WHAT THIS TASK INVOLVES>
Reproduce the line with "The width and" and everything after it in the listing below, exactly, both ends included. No pictures.

AVAILABLE RECORDS>
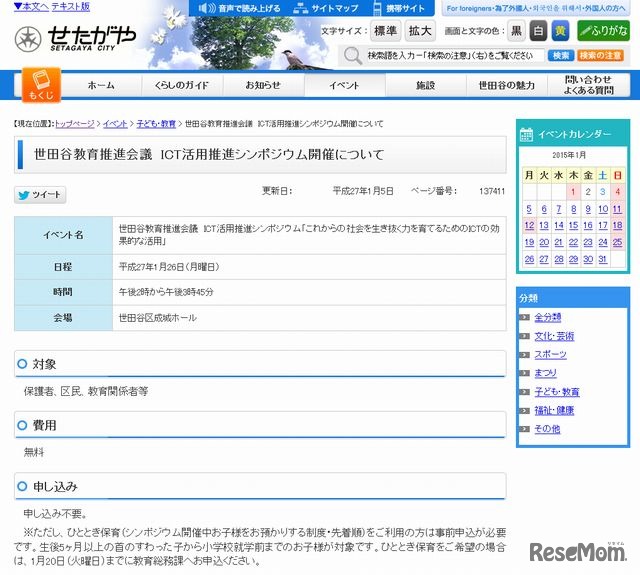Image resolution: width=640 pixels, height=575 pixels.
Task: Click the magnifier icon in search box
Action: point(353,55)
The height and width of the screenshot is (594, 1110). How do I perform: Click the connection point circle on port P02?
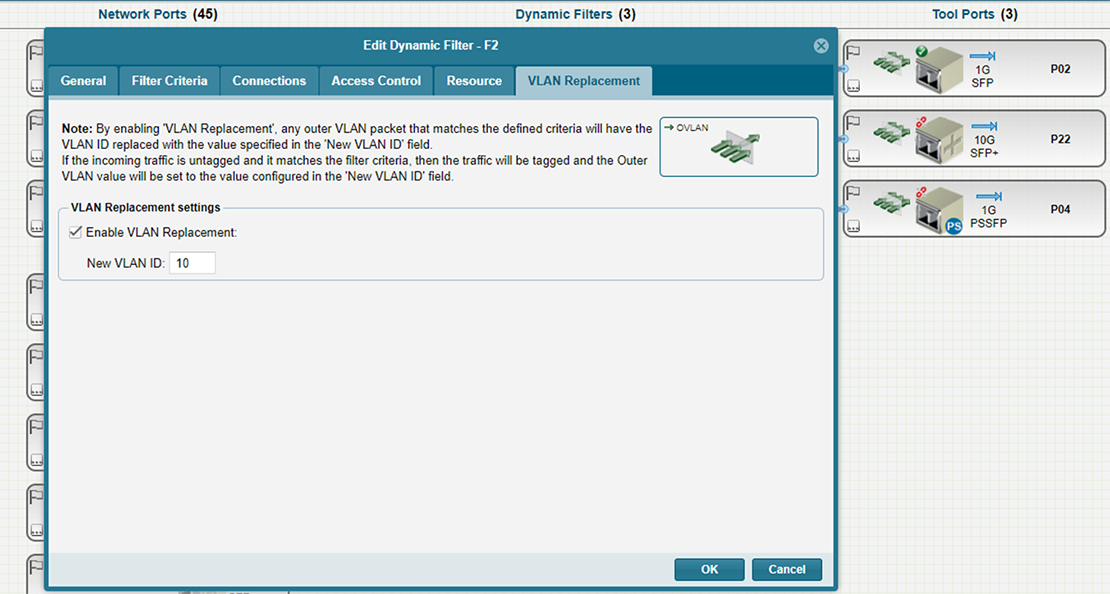841,69
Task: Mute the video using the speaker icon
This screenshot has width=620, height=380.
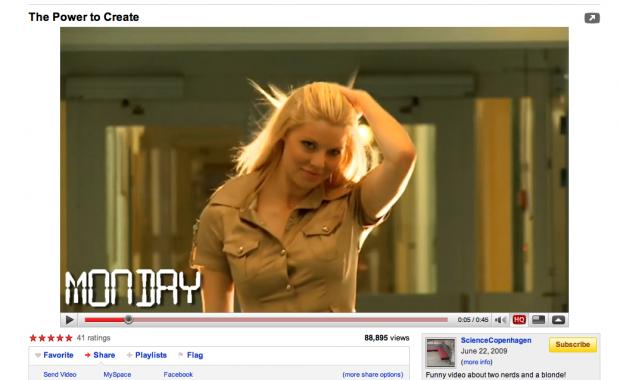Action: point(501,320)
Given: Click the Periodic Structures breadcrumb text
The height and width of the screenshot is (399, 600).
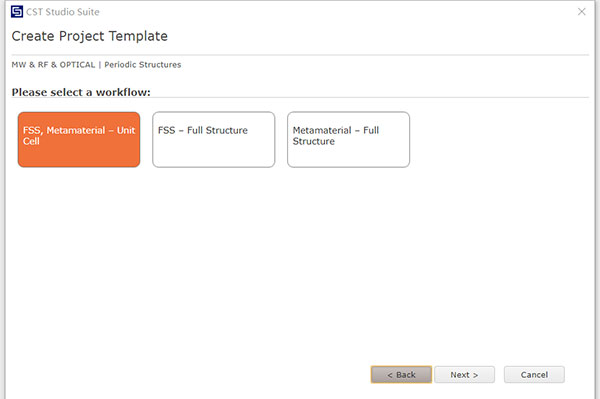Looking at the screenshot, I should pyautogui.click(x=143, y=65).
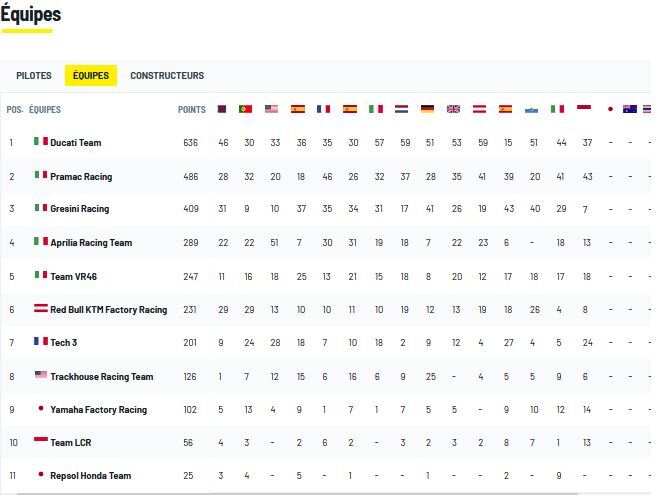Viewport: 659px width, 495px height.
Task: Select the United Kingdom flag header
Action: point(453,109)
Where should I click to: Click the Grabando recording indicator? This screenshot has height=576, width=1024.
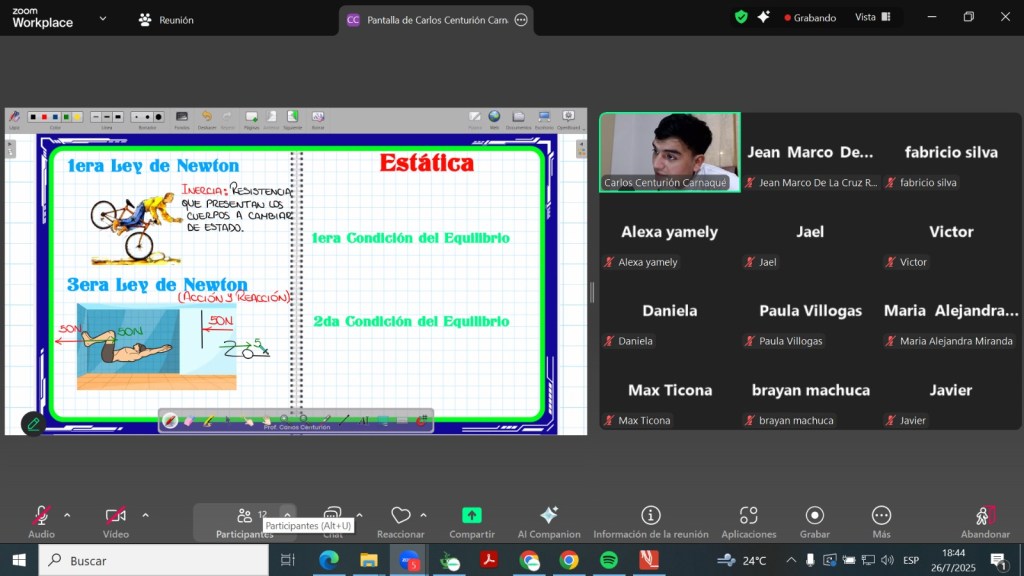(x=810, y=17)
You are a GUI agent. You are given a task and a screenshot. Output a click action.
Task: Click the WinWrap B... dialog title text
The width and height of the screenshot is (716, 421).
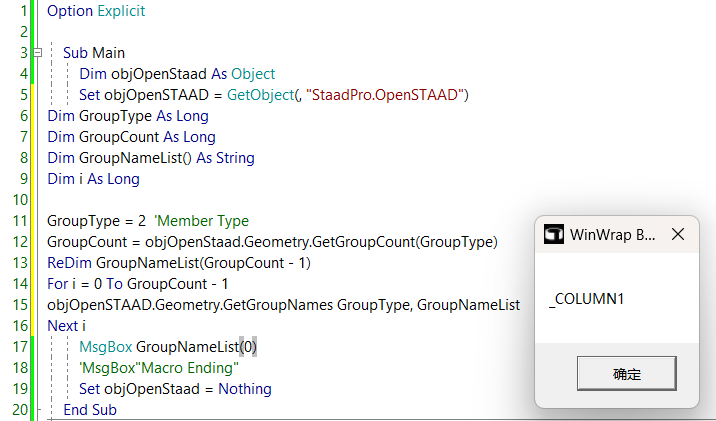(613, 235)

ANSWER BOX>
The width and height of the screenshot is (716, 421).
(613, 235)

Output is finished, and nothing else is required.